### Exercise data ###
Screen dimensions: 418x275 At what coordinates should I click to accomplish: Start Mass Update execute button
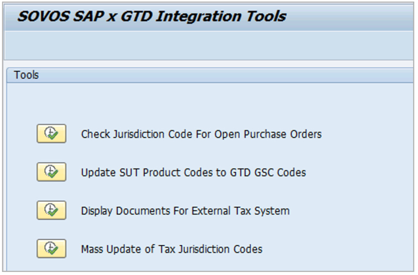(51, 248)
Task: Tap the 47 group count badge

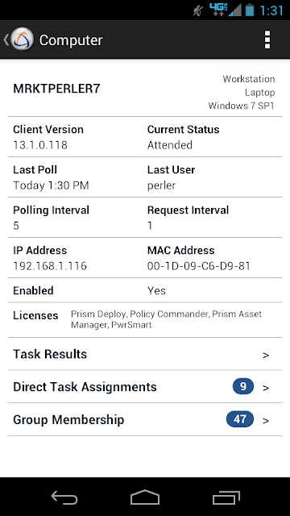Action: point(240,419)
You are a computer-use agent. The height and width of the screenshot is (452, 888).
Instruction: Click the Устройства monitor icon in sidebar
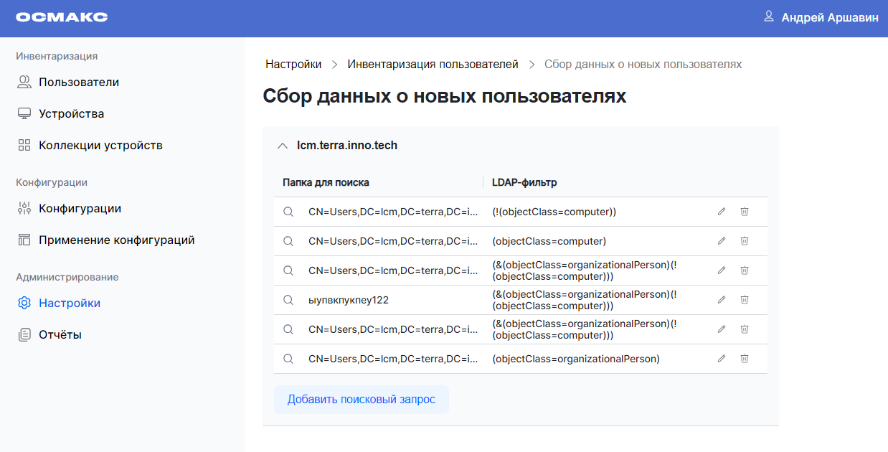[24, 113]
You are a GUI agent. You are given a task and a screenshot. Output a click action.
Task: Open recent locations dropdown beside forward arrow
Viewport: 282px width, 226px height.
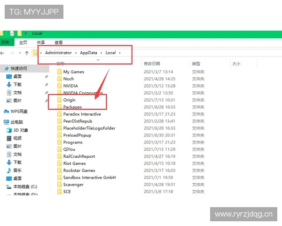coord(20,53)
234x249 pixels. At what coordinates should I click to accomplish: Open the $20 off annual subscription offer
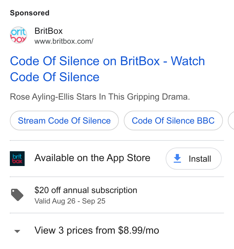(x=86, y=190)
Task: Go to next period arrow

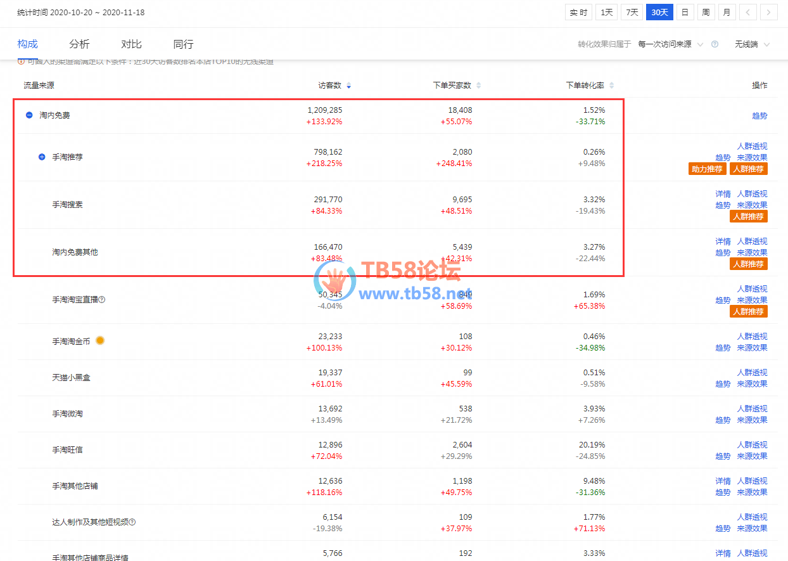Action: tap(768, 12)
###
Problem requirements
Every line above that holds the word "agent" is to be found and copied.

Written response
You are a computer-use agent. The height and width of the screenshot is (452, 888).
You are a GUI agent. You are given a task and a screenshot. Output a click action.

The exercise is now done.